• EXTRACTED DATA:

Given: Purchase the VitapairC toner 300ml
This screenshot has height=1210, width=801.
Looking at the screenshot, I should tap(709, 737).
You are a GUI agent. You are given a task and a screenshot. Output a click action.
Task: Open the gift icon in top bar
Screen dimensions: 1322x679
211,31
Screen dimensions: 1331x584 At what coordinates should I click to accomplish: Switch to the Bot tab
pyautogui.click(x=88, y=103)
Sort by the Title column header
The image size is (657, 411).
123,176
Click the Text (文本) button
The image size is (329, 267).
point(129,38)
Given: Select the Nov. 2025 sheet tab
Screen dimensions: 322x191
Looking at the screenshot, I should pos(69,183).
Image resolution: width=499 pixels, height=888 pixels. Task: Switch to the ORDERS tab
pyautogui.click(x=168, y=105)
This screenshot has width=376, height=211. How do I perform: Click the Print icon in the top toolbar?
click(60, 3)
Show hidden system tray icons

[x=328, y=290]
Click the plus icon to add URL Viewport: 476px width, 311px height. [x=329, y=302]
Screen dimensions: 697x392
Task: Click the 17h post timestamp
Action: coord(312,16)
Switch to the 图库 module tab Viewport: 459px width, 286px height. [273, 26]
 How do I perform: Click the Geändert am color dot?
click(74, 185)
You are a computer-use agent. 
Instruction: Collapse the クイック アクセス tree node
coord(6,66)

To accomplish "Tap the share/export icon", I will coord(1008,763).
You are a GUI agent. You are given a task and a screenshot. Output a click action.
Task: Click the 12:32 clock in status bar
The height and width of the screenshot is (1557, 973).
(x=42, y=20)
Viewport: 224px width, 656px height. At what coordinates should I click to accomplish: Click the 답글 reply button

• WORK TO BE COMPLETED:
Lines from the start of the entries through the one containing "Given: Select the Nov. 2025 sheet tab" are to be set down again exactly, both ends included.

• TASK OUTPUT:
Given: Purchase the VitapairC toner 300ml
This screenshot has height=1210, width=801.
Looking at the screenshot, I should tap(709, 737).
You are a GUI agent. You are given a task and a screenshot. Output a click action.
Task: Open the gift icon in top bar
Screen dimensions: 1322x679
211,31
Screen dimensions: 1331x584 At what coordinates should I click to accomplish: Switch to the Bot tab
pyautogui.click(x=88, y=103)
Sort by the Title column header
The image size is (657, 411).
123,176
Click the Text (文本) button
The image size is (329, 267).
point(129,38)
Given: Select the Nov. 2025 sheet tab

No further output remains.